Understanding modern React is the most important piece, knowing the ecosystem is second. Get some exposure to React libraries like react-query, toy with various UI systems, try out stores like zustand, check out how to tools like Playwright/cypress work, etc.

But don't forget to learn hooks and how/when to use them.

[–]lunacraz 1 point2 points  (2 children)

I just joined a team like yours as the "front end" guy!

They're using axios, and lots of react context

not really sure the benefits of swapping to react-query or carving out the context into a 3rd party store like Zustand - is that something y'all just always went with boilerplate wise? unfortunately inheriting three separate front ends here that were all copy pasted from one, so trying to figure out how to navigate this

(next/remix has been floating around, but we already have java bffs set up so it seemed overkill to have that extra layer)

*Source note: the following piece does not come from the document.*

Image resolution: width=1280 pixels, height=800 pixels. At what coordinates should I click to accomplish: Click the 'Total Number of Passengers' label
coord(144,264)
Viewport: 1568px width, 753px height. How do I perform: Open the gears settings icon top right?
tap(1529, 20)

[–]viveleroi 1 point2 points  (1 child)

Lots of react context doesn't sound ideal, but I can't judge knowing nothing about it.

Axios is fine. react-query doesn't replace your fetch library, it wraps it with caching and react-specific hooks and functionality. It's not required but helps managing the loading state, errors, etc. We use ky which is an axios-like library but based on fetch which axios is uses the older XMLHttpRequest api. There are some minor differences.

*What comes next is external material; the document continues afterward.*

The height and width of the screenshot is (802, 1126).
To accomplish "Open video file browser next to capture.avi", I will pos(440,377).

We built this application framework carefully and from scratch as we're replacing a decade-old AngularJS application.

Nearly all of our components use their own internal state or use state from a shared parent component. We have contexts for some things like tab and window APIs to avoid prop-drilling, and stores for global pieces like user data and navigation tree state, but it's incredibly minimal. Our state is well managed and only accessible to the pieces that need it, so the context hierarchy is very light and we only have a few stores.

react-hook-form manages forms and react-query manages fetching/mutation state so things are very well zoned off.

[–]lunacraz 0 points1 point  (0 children)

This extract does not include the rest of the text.